Tout comme nombre de livres ne sont pas vraiment destinés à être lus, mais juste à feuilleter, à trôner en majesté sur une étagère, ou à rappeler un souvenir quand on en entrevoit la tranche, de plus en plus de jeux ne sont pas vraiment destinés à être joués.

Certaines éditions limitées ne sont tirées à quelques centaines d’exemplaires, souvent numérotés. Ils sont vendus lors des salons, en particulier à Essen, à un petit public de joueurs passionnés et de collectionneurs. Souvent même tous les exemplaires ont été réservés avant même le salon, et le petit éditeur, parfois lui aussi collectionneur, se garde d’en imprimer plus afin de se réserver une ou deux journées pour faire, lui aussi, le tour du salon. Substituant le plaisir de la possession à celui de l’usage, la collection est le type même du comportement pervers, une perversion néanmoins innocente et sympathique qui apporte à quelques petits éditeurs la certitude de rentrer dans leurs frais en vendant, parfois cher, leurs quelques boites. Lorsque le jeu le mérite, il ne passe pas inaperçu des plus grands et il n’est pas rare de le voir un ou deux ans plus tard, comme Une Ombre sur Whitechapel (devenu Mr Jack), Oltremare ou Jenseits von Theben, dans une édition plus aboutie, plus jolie, moins chère mais aussi moins rare.

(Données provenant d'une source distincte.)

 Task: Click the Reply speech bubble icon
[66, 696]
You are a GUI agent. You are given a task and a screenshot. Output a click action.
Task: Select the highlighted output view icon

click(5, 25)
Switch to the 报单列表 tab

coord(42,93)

À la manière des recueils d’aphorismes et autres dictionnaires d’idées géniales ou reçues, dont on lit parfois quelques rubriques au hasard, certains jeux sont plus destinés à être feuilletés que véritablement joués. L’archétype en est sans doute Munchkin, dont l’intérêt réel ne réside ni dans ses mécanismes primaires et répétitifs, ni dans son thème sans la moindre originalité. Ce qui rend Munchkin jubilatoire, du moins tant que l’on n’y joue pas, ou pas trop, ce sont les cartes, et toutes les références humoristiques aux donjons dans lesquels les joueurs quadragénaires d’aujourd’hui ont vaillamment perdu le plus clair de leur adolescence. Les auteurs du jeu ont visiblement mis plus de temps et de soin à trouver les astuces, les titres, les clins d’œil appuyés qui figurent sur ces cartes qu’a réellement tester le jeu. L’un des auteurs de la série de B-Movie card games (le premier de la série est sorti en français sous le nom des Pygmées Cannibales de la Jungle Maudite) me confiait même récemment que les extensions partaient chez l’imprimeur sans même avoir été testées – après tout, les règles fonctionnent plus ou moins, et l’intérêt réel du jeu est ailleurs. Si Munchkin et ses déclinaisons vampiriques, spatiales ou Ninjaesques, ainsi que la loufoque série des B-Movie Card Games, sont les plus connus de ces jeux surtout destinés à ce que l’on en feuillette les cartes, il en existe bien d’autres, à base de private jokes sur tel ou tel univers, comme le rock (Battle of the Bands) ou les jeux vidéos (Pink Godzilla Dev Kit).

J’aurais pu aussi parler des jeux que l’on achète pour essayer de se persuader que l’on trouvera un jour le temps d’y jouer, mais souvent sans vraiment y croire. Combien des acheteurs de Twilight Imperium III, ou des nombreuses déclinaisons d’Axes et Alliés,  n’ont jamais ouvert leur boite que pour lire les règles un soir d’insomnie. Et pourtant, ce sont de bons jeux.

Et puis, tout comme certains livres ne sont parfois dans une bibliothèque que pour présenter leur tranche plein cuir dorée à l’or fin, certains jeux ne sont parfois dans un salon que pour faire joli sur une petite table. Beaucoup d’entre eux pourtant, comme Quarto ou Mana, sont aussi de très bons jeux.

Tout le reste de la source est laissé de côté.